In sum, the Christian authorities were already convinced of the reality of ritual murder and expected the Jews to fill in the details. Convinced that such a crime did exist, they applied excessive torture to obtain precisely the bits of narratives that would make a horrendous tale plausible to those predisposed to the suspicion of Jews. The Christian authorities also had a Jewish informant, the young painter Israel of Brandenburg, a German Jew who was staying in Trent when he was caught in the dragnet. To save himself, Israel converted in April 1475 and became the informant for the Christian authorities, organizing the Hebrew books confiscated from the three families. The convert Israel played a double game, first as the informant for the Trent authorities and then as a secret messenger between the imprisoned Jewish women and the Apostolic Commissioner in the summer of 1475. He was arrested in October, put under severe torture, and during a November 2 interrogation, Israel, hanging on the rack, denounced the Christian faith. The judge asked Israel whether he believed it was right, according to Jewish law, that Jews kill Christian children and drink and eat their blood as he himself had said. Israel replied that "he believed firmly that it is right that Jews kill Christian children and drink their blood. He wants to have Christian blood at Easter; even now that he is baptized, he wants to die a Jew." Here, at last, is the kernel of truth in Professor Toaff's convoluted argument: Torture creates hatred!

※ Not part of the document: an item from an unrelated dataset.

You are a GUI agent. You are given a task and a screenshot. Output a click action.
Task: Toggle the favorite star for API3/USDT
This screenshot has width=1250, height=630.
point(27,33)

Professor Toaff, however, is utterly misguided when he confuses the defiant words of a helpless man with the fantasized reality of the Christian authorities. For the Jews of Trent, and for other communities throughout the ages, Passover was indeed bloody, but it was the blood of the Jews that bore witness to a violent fantasy born out of intolerance.
Thursday, February 15, 2007
Bar-Ilan University Condemns Publication of Book on Blood Libels
University expects Prof. Ariel Toaff to take immediate measures to repair the damage caused by the publication of his book
Following a preliminary investigation into the circumstances surrounding the publication of Prof. Ariel Toaff's book in Italy, Bar-Ilan University is expressing great anger and extreme displeasure at Prof. Ariel Toaff, for his lack of sensitivity in publishing his book about blood libels in Italy. His choice of a private publishing firm in Italy, the book's provocative title and the interpretations given by the media to its contents, have offended the sensitivities of Jews around the world and harmed the delicate fabric of relations between Jews and Christians.
r-Ilan University strongly condemns and repudiates what is seemingly implied by Toaff's book and by reports in the media concerning its contents, as if there is a basis for the blood libels that led to the murder of millions of innocent Jews.
Bar-Ilan University's executive leadership and academic faculty have consistently condemned any attempt to justify the terrible blood libels against the Jews. Prof. Toaff should have demonstrated greater sensitivity and caution in his handling of the book and its publication, in a manner that would have prevented the distorted and offensive reports and interpretations.
At Bar-Ilan University it is expected that now, after the extent of the damage caused to the Jewish public has become apparent, Prof. Toaff will take personal responsibility for his blunder and act to repair the damage which he caused.
In addition, the University expects all those involved in the matter to work to set the record straight and to remove the needless cloud that has formed in the wake of the distorted accounts.